The Cult of the Sword
by Travis Diehl
Four walls, four corners, and the war starts over. In Tanto y más (So Much and More), the velvety black hair and gaping mouths of the dead meld with the hatches of a shadowy hill. In Se aprovechan (They Take Advantage), a pair of scoundrels strip the shirts from two dead soldiers, whose page-white bodies slump and recline like chiseled nudes. Goya’s aesthetic problem is also a moral one: how to represent all these damaged bodies? It’s likely that the aging Goya never saw a battlefield, but pieced together his scenes from reports and renderings, composing his image of war’s waste and futility by a formalism of corpses. In this he goes further than Mathew Brady, the Civil War photographer who thought nothing of recomposing bodies on the battlefield of Antietam. Para eso habeis nacido (For This You Were Born), reads the acid caption on an etching of a man vomiting onto yet another clump of dead. It doesn’t get much worse — until, indeed, Esto es peor (This Is Worse) depicts a man impaled on a tree branch. Yet this most grisly scene is also the clearest statement of Goya’s underlying classicism: the condemned man’s twisted and dismembered body follows the posture and proportion of the Belvedere Torso. Another etching from the same period, adjacent in the Pomona hanging, is Grande hazaña! Con muertos! (What a Great Deed! With Corpses!), a picture of two naked, butchered men, their parts tied to a tree. Goya’s print deplores the deed, as do all the rest. But the notion of classical greatness seems sincere. To hack off the limbs of a human being is violence against a humanist ideal — the Enlightenment project of self-determination that the Spanish partisans fought for, and their king betrayed.
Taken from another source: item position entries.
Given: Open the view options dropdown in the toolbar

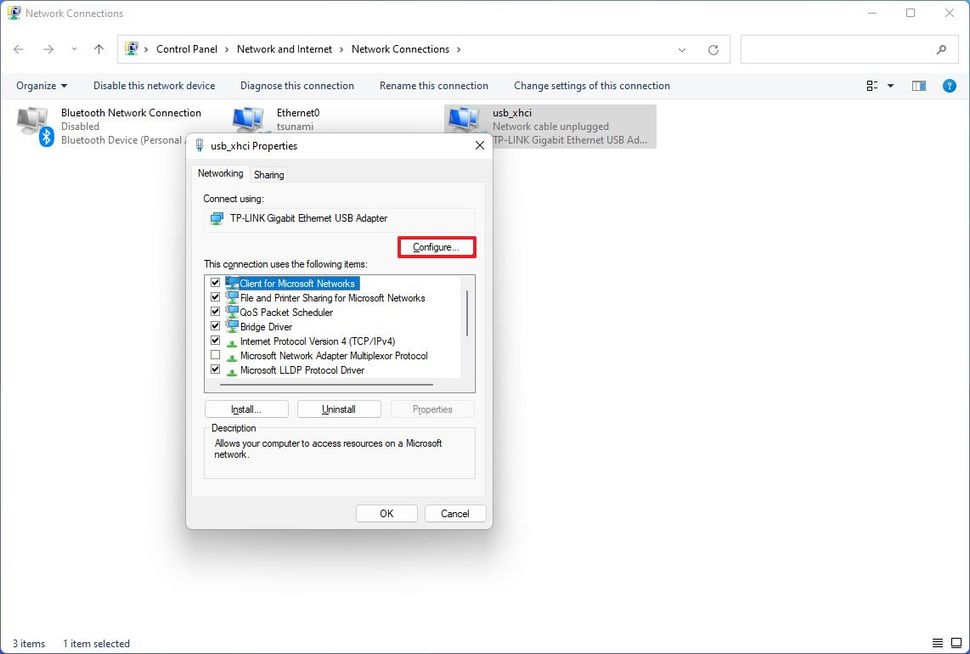Looking at the screenshot, I should pos(878,86).
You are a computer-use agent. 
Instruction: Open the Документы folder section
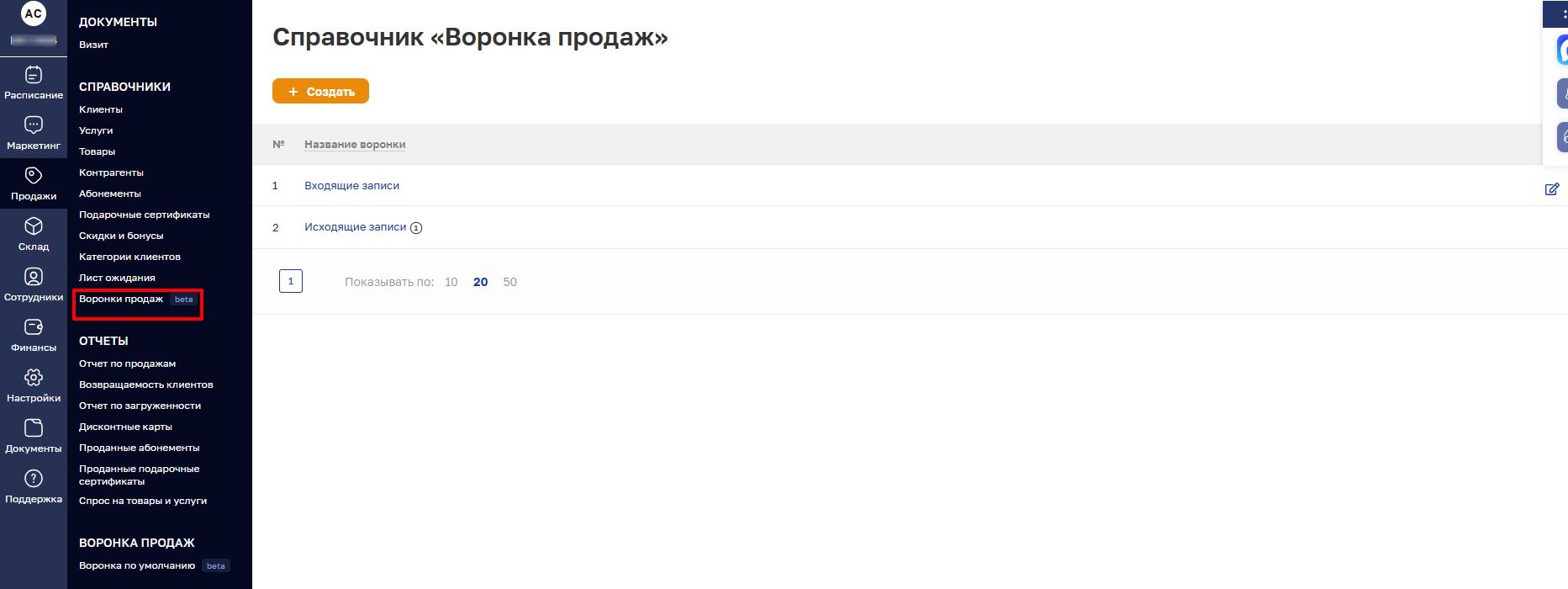[x=34, y=435]
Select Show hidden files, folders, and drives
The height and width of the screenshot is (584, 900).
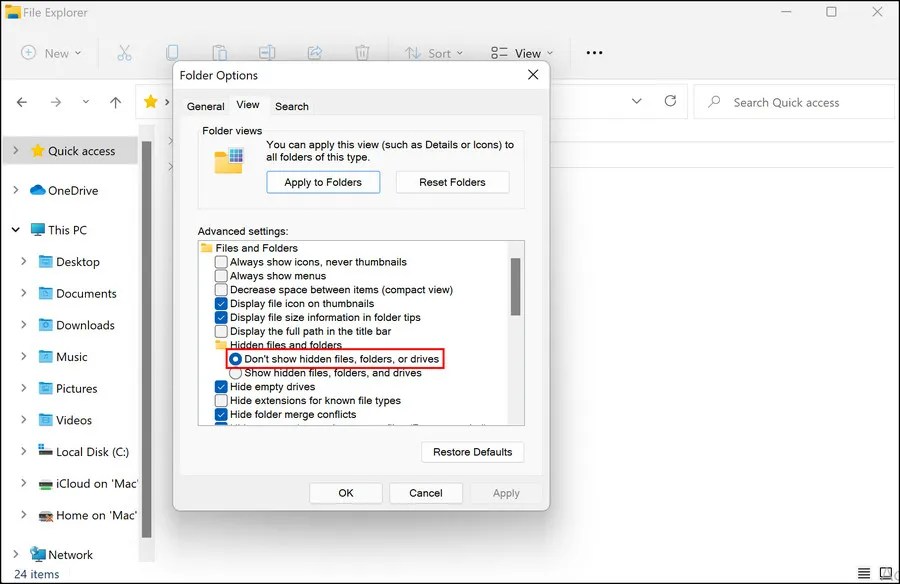coord(235,371)
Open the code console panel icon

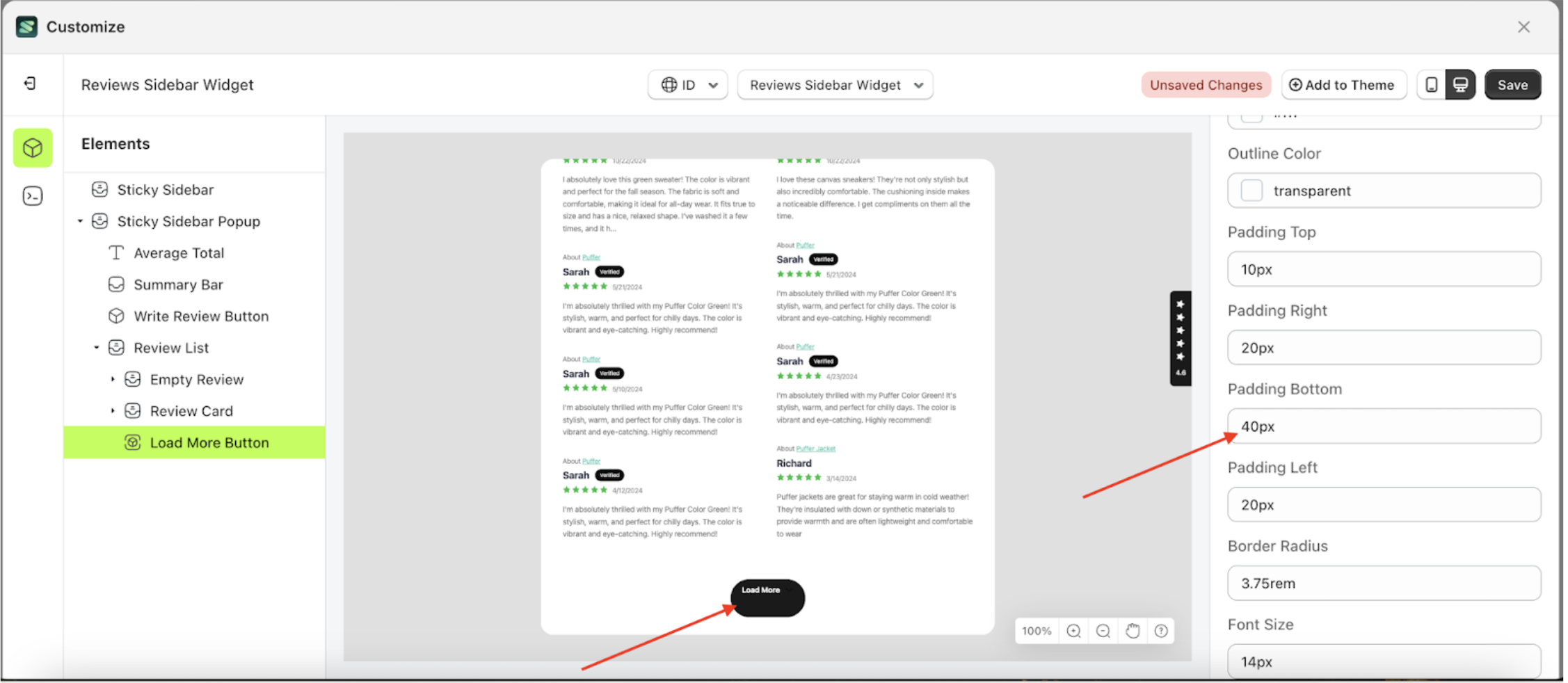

Two centuries on, Goya’s war has now been forgotten, but the question of who decides who lives has only taken new forms. Three recent videos by the Canadian digital artist Jon Rafman, on view at Sprüth Magers’s LA gallery alongside vintage psychedelic films by Stan VanDerBeek, use the latest in prosumer CGI and VR to render lesser versions of that dire Napoleonic formalism. In the video Open Heart Warrior (2016), which unfolds across three flatscreens, panoramic views of fantastical rendered landscapes — rustling woods, imposing cliffs — melt or bleed into scenes of video game carnage. A Himalayan sunset burns away into the image of a bloodied face, then two bodies under sheets, then a skinless corpse, possibly human, possibly not. The camera pans around exploding bodies frozen in midair. The scenes recall the few of Goya’s etchings that imagine the exact instant of disaster — particularly Estragos de la guerra (Ravages of War), which pictures the moment a shell lands on a house, white bodies and nightgowns flashing in a hairy field of black, a woman denuded in the rubble, still clutching a child. Yet if the job of extrapolating war’s horrors once fell to artists, today’s conflicts almost depict themselves.